I gasped. Hannah gasped. Jake and Harper gasped.

“Oooh,” Kola snickered. “You just talked back to your mother.”

Thomas’s eyes were wide as he stared at his son in amazement. It was like he was stunned Regina was allowing him to live and surprised that a lightning bolt hadn’t come through the ceiling. I had been expecting it myself.

“God,” Sam groaned.

The way she leaned forward, narrowing her eyes as she pinned him with her gaze, would have scared me to death. “I will have you know that my children, including you, don’t have to worry about me because my cholesterol is far under what it should be for a woman my age,” Regina announced haughtily. “I’ll bet you I’m in much better shape than you.”

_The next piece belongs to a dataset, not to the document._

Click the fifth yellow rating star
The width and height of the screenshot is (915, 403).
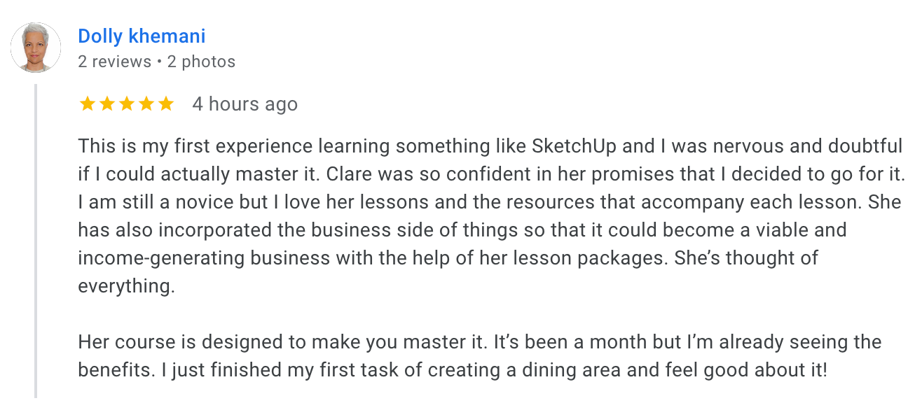pos(166,104)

And while the cholesterol part was probably true, Sam too was in great shape. He just didn’t need to eat so much red meat, and I had been cutting it slowly from his diet. Nothing stupid like him eating poorly was going to take him from me.

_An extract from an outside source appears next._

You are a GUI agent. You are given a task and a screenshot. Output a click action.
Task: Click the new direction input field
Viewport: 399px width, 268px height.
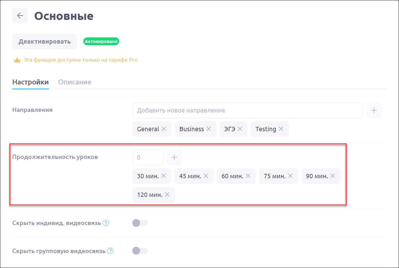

The sweet waitress had to deliver food to a quiet table, and it had to be unnerving. I assured her that everything was amazing, and she looked a bit better.

“And we’re ready to order dinner,” I told her.

Sam ended up splitting a steak with his father, and between the two of them, they both had nine ounces and one side of mac and split two veggie sides. I smiled at my husband when he was done ordering as he grumbled something under his breath. Regina got up and hugged him. Sam of course had a new horror then, because the man at the next table over who had not checked out his daughter did, in fact, check out his mother.